* **Available data**:

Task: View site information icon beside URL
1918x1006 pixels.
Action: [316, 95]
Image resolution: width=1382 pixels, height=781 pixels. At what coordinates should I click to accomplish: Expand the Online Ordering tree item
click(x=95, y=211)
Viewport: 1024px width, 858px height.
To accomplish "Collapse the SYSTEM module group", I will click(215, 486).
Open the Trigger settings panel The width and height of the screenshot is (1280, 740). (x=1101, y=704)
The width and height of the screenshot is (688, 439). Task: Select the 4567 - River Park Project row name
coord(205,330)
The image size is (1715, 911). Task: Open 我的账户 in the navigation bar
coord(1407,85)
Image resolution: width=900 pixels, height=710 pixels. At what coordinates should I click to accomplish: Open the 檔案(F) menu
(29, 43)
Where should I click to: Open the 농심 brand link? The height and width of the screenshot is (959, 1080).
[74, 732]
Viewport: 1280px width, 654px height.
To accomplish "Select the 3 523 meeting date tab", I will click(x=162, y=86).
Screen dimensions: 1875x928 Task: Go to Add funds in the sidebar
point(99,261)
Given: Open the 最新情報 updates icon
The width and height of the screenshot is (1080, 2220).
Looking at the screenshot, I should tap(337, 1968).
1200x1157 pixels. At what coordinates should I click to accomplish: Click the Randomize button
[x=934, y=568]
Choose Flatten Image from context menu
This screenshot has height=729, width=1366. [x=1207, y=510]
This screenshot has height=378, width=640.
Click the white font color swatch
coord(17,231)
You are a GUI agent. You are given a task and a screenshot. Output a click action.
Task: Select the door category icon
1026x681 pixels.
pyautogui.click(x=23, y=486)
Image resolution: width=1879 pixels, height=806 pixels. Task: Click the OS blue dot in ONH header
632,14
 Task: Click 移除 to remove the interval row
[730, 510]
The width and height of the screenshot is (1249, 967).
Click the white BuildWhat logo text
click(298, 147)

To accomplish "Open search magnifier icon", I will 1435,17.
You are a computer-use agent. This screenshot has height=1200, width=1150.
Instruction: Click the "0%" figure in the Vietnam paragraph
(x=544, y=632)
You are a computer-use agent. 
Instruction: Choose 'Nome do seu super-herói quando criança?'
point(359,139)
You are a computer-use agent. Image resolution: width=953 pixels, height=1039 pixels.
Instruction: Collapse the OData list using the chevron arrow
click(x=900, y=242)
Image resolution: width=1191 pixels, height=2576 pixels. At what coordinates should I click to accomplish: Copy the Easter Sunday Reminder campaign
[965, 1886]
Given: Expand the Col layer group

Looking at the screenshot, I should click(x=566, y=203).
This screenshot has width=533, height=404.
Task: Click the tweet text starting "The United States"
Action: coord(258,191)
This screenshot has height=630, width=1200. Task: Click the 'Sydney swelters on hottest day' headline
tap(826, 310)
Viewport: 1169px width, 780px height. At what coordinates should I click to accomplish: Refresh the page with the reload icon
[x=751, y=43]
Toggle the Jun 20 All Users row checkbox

* **Task objective**: Go through the material line by line and state how many lines hold "computer", with no other words.

* **Problem solution**: 3